**Source records**
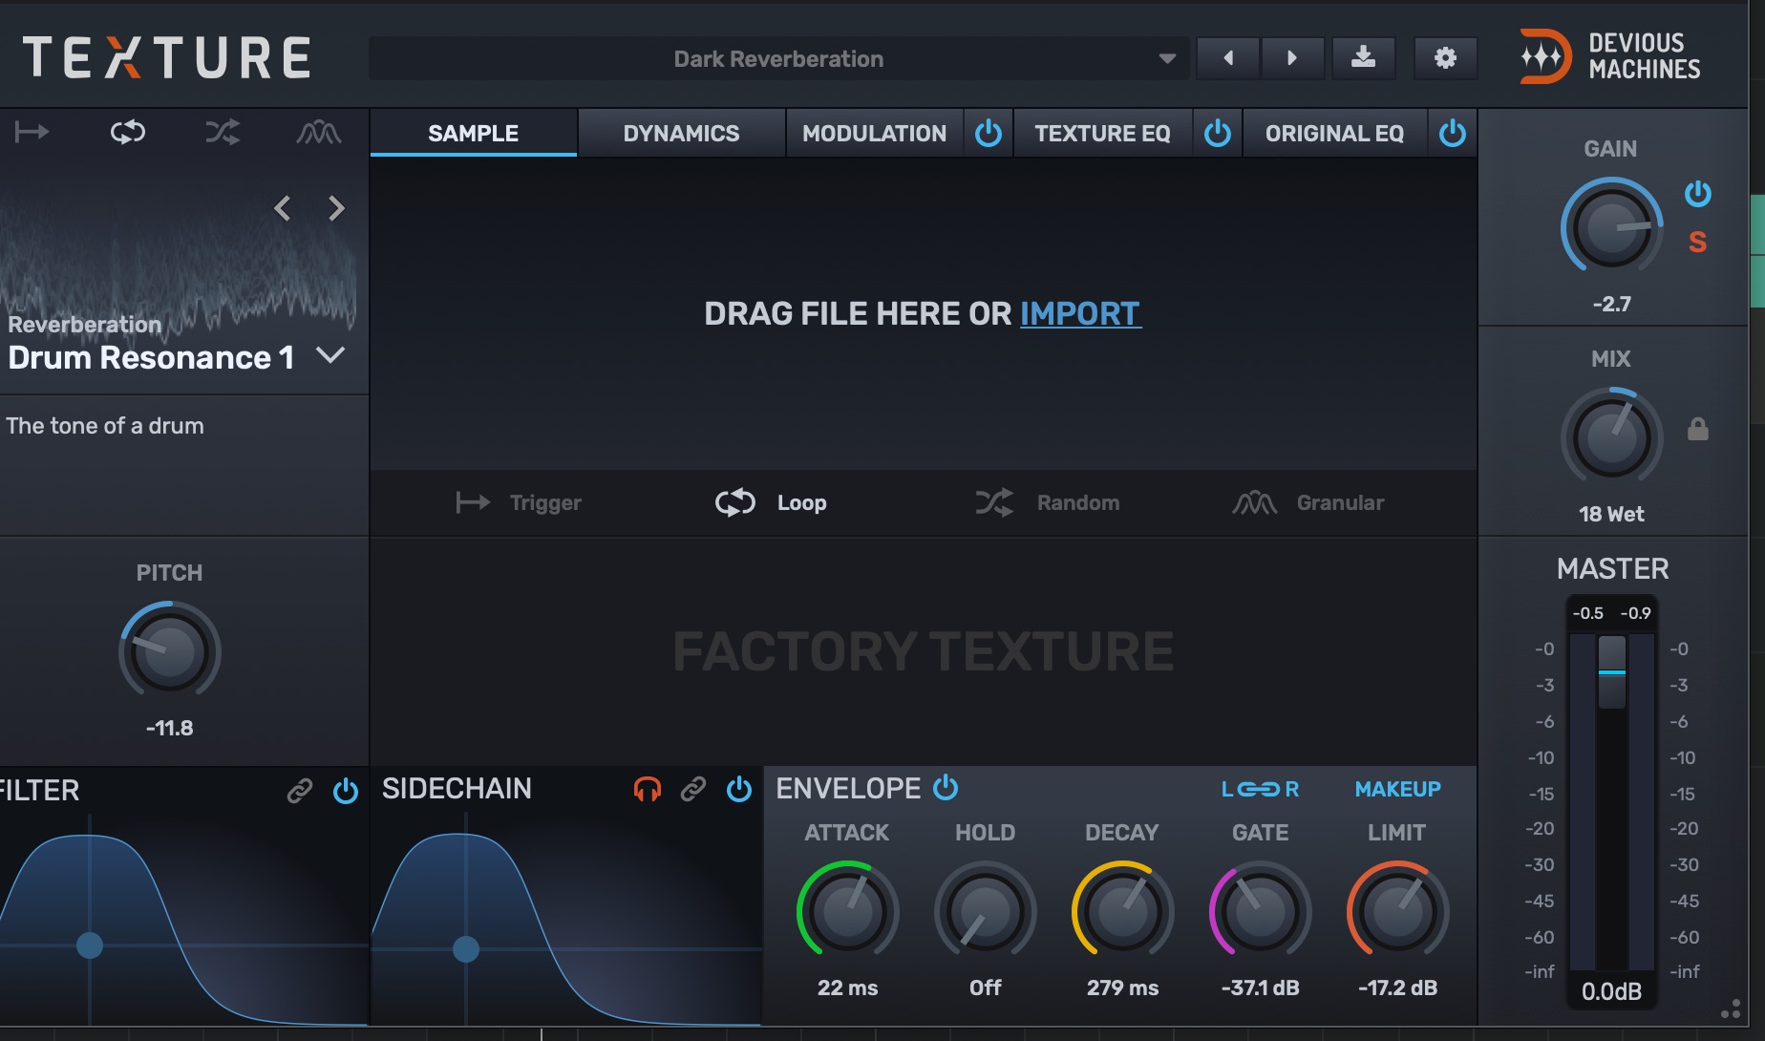Click the Filter link chain icon
This screenshot has height=1041, width=1765.
[x=300, y=791]
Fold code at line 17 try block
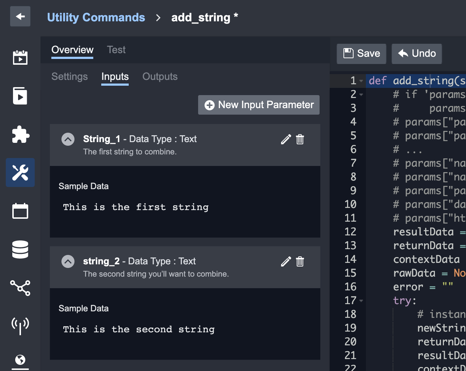The image size is (466, 371). [x=361, y=300]
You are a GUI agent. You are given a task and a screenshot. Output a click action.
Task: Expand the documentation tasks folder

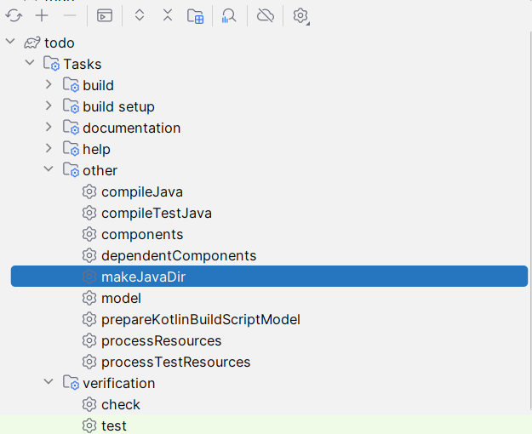point(49,128)
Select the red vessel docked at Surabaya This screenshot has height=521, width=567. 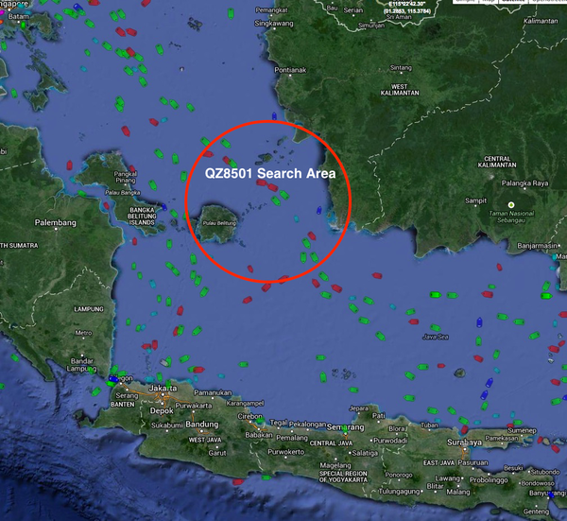(x=464, y=430)
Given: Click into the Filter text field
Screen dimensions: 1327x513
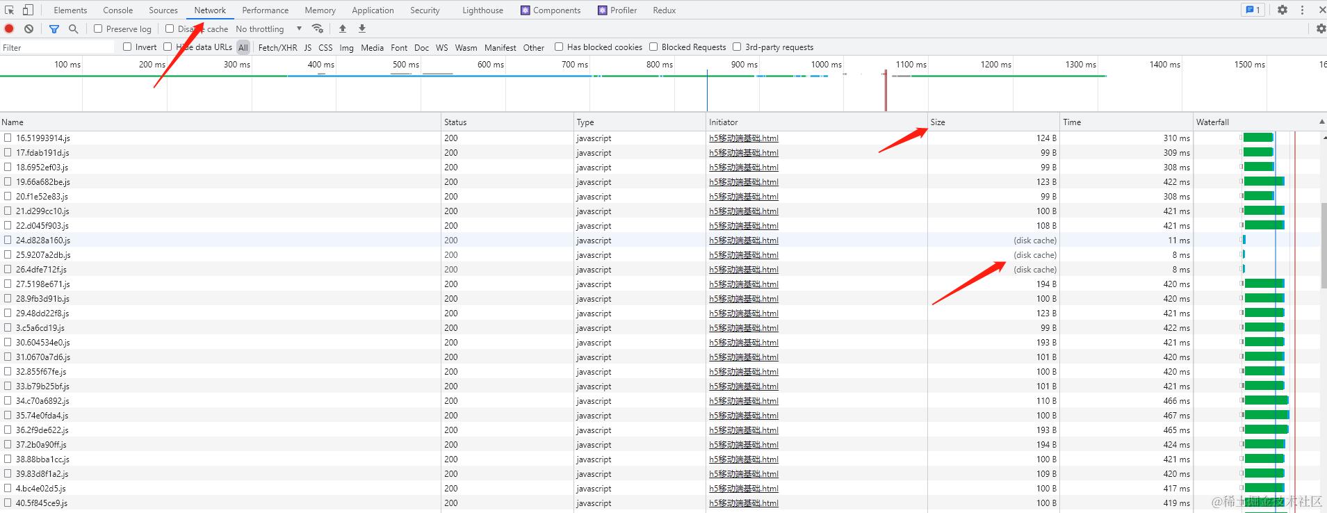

**What you are asked to do**
Output only the lines from the one that contains "Given: Click into the Filter text field" to the end of the entries above, both end lines included, and drop the pictures.

**Exercise result**
Given: Click into the Filter text field
Screen dimensions: 1327x513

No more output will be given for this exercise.